O procurador-geral da Casa deu o parecer pelo arquivamento baseado no artigo 9, inciso 2 do Código de Ética e Decoro Parlamentar, que diz que configura quebra de decoro parlamentar ''perceber, a qualquer título, em proveito próprio ou outrem, no exercício da atividade parlamentar, vantagem indevida''. Portanto, como o vereador não estava ''no exercício da atividade parlamentar'', e sim com um cargo comissionado no Executivo, não poderia ser investigado.
''Acho que a Controladoria e a Procuradoria da Câmara corrigiram um erro da Promotoria de Londrina'', analisou Jacks, após ter conhecimento do arquivamento do caso. O vereador assumiu recentemente a presidência da Comissão de Ética, logo após o afastamento da vereadora Sandra Graça (PP) para compor a Comissão Processante da Centronic. ''Vou conseguir provar com testemunhas e documentos na Justiça que eu não cometi nenhuma irregularidade quando era secretário. Até para provar minha honra'', afirmou Jacks.
No pedido de investigação os promotores explicam que a interpretação ''restritiva'' do Código de Ética da Câmara é incompatível com o artigo 55, parágrafo 1º, da Constituição Federal. Segundo eles, ''a vantagem indevida não necessita ser amealhada, em caráter de exclusividade, no desempenho de atividade parlamentar''.

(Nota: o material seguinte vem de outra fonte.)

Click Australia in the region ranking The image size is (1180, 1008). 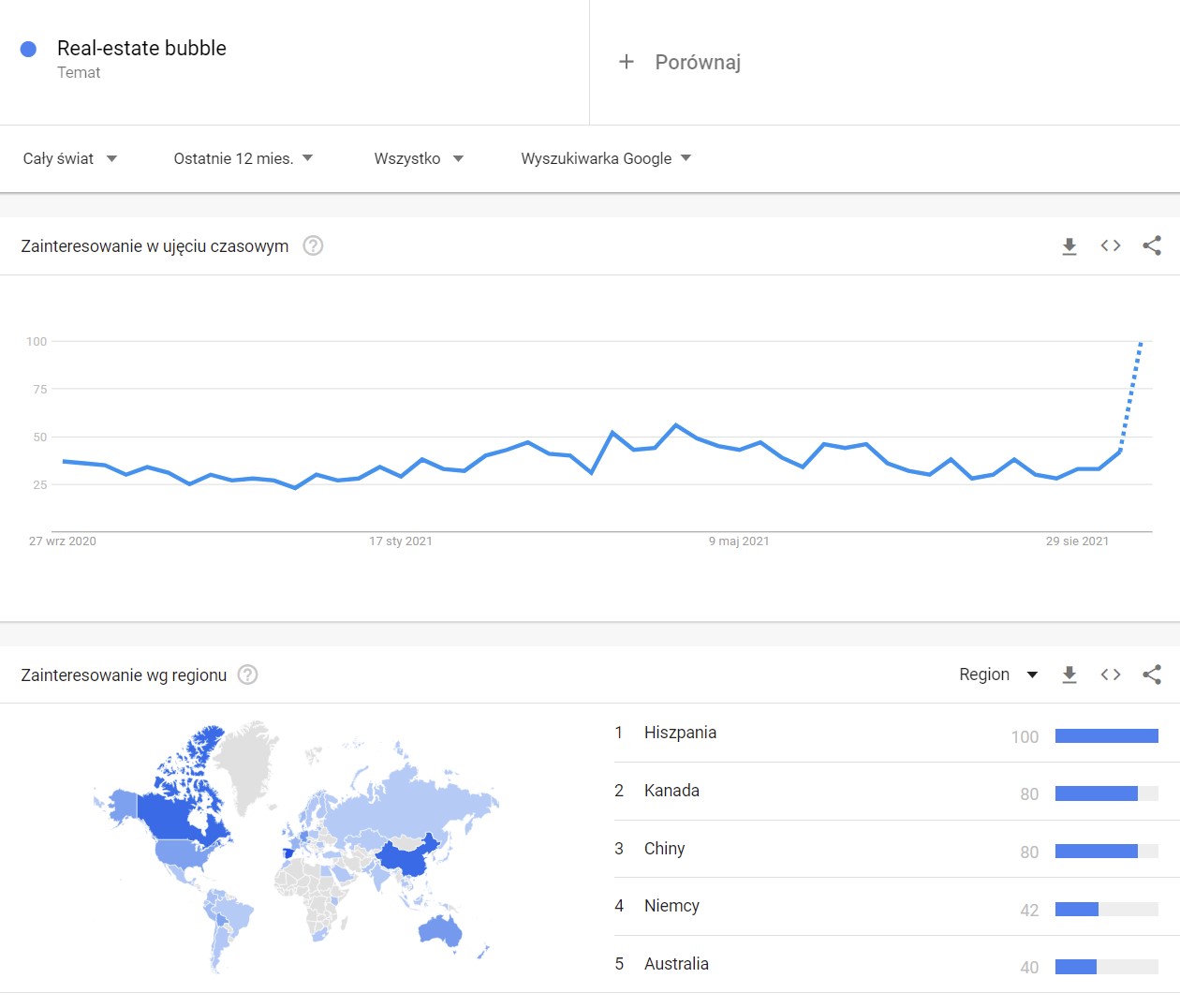pos(676,964)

O promotor de Defesa do Patrimônio Público, Renato de Lima Castro, lamentou a decisão da Comissão de Ética, afirmando que tal posicionamento ''está em absolutamente em desconformidade com a Constituição Federal''. ''Essa decisão viola o que a sociedade espera da Câmara Municipal de Londrina, frustra a expectativa legítima por parlamentares com vidas pretéritas imaculadas, livres de quaisquer processos cíveis ou criminais.'' O promotor ressaltou que respeita a independência entre os Poderes, mas sente indignação porque a ''Câmara de Londrina deixa de dar uma resposta à sociedade''. (Colaborou Loriane Comeli).